Did I really imagine that this cross-country venture would be a good idea? In that split-second of decision making before agreeing to visit, did it even cross my mind that it might not be such a good idea? No, and that’s why I ran with it, full steam ahead. For once, it felt right and I didn't even question it.
“Mars, I think you should come out here, really. I have this ticket you can use, let me get online and see if there are restrictions on it.” He had said it before I knew what he was saying, and as the metronome tick and tock of a tongue to teeth thought echoes across the miles, I listen to him think out loud about this wild idea.
I am sprawled on my couch, readied in shoes and tank top for a run on the beach before the sun goes down. A dusky circle around the water and back. I am planning on getting outside and enjoying the light before it is consumed by the night. But he has different ideas, this spontaneous, light-hearted boy on the other end of the line, and somehow, I’m becoming convinced that they might be good ones.
“Aw, I don’t know. I don’t want to use your ticket.”
“no, see, you could come out here as soon as you get done fishing with your dad, and it’s round-trip and, wait, when are you going fishing?”
His earnest consideration for my trip home jerks me back to reality, and I’m once again wondering what is happening, what has happened to me in the past couple of days.
When I met Jay it was Christmas, and we were at his parent’s house drinking his dad’s home-made wine. Mr. Latore had spent the past 20 minutes showing me each and every piece of his sprawling 20-year-old collection of holiday houses and stores, complete with running water and lights and singing angles. “See, and over here, over here, this is California. This is where Jay and his guys are at. See those homies?”
The elder Latore is funny and kind, eager to show off his landscape and happy to have friends and family around to do it for. Jay and I had talked in the corner about myspace, music, I don’t even remember what else. And later, at the bar, we sat together and talked about Long Beach, and music and travel and how it all fit together into our respective dreams and goals.

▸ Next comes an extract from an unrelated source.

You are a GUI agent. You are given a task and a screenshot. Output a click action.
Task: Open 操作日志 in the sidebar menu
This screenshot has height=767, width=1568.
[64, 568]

When we left the bar that night, I driving my boyfriend’s car, Jay riding along in his best friend’s back seat, I thought back to something Sean had said to me earlier.
“We’re going to meet my friend Jay tonight, I think you’ll like him.” He had said this walking up to Jay’s house in the suburbs.

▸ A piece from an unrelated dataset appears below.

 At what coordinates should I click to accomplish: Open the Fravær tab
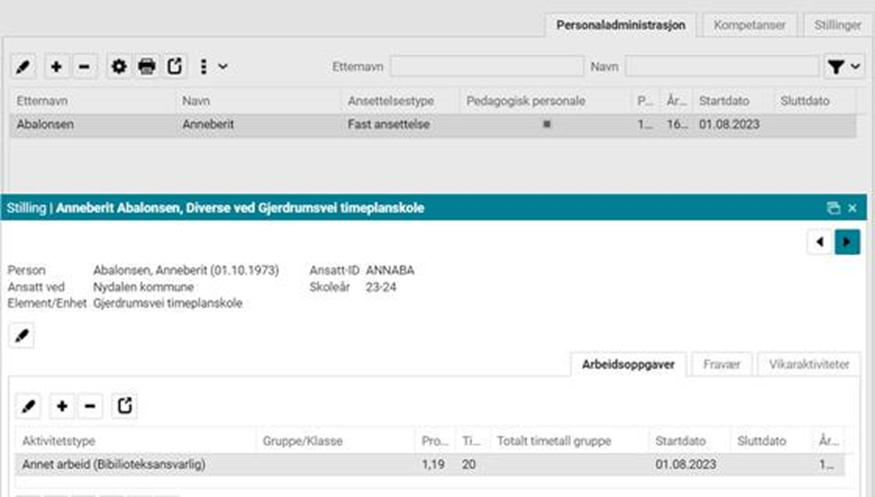click(720, 365)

It hadn’t meant anything to me then; of course I’d like him. I liked all of his friends. But when I met Jay I understood exactly how he had meant it.

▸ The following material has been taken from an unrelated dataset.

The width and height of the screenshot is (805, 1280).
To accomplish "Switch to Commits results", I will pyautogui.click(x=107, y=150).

In high school, and then college, and even afterwards, the guys I dated were free spirits. The kind of guy who my best friend Nate used to call “fun guys” in jealous condemnation of the drugs and sex and fun I shared with them. They were the kind of boys who got me to go to Alabama in the middle of a semester without telling my parents and without a driver’s license and without any money. The kind of boys who convinced me to pierce soft, feminine flesh because similarly located soft male flesh had been thusly outfitted. They were tattooed, or pierced, and constantly hitching up jeans or strumming imaginary bass riffs in odd moments of idle handedness. Baseball caps turned backwards or knit beanies scrunched down low capped dark, perfectly curled hair and flipped it out in adorable waves around the ears. I hadn’t met a guy exactly like this since the last Jay I had met. And I had liked him, too.
“So. What did you think,” Sean had asked as we walked to his car in the crisp dark.
“Um, yeah, I liked him. He’s exactly the kind of guy I used to date,” I say, honest to the end. “Why not?” I thought to myself. “I’m dating Sean, it’s not like me saying this guy is cool is gonna get weird.”
And it didn’t, not then. And it hasn’t, yet. But as the momentum of my decision to spend a week in Long Beach with this man I barely know catches up to me, I’m wondering just how weird it’s got the potential to get, and the excitment of days past has turned into some sort of knotted tangle in my stomach and legs and chest.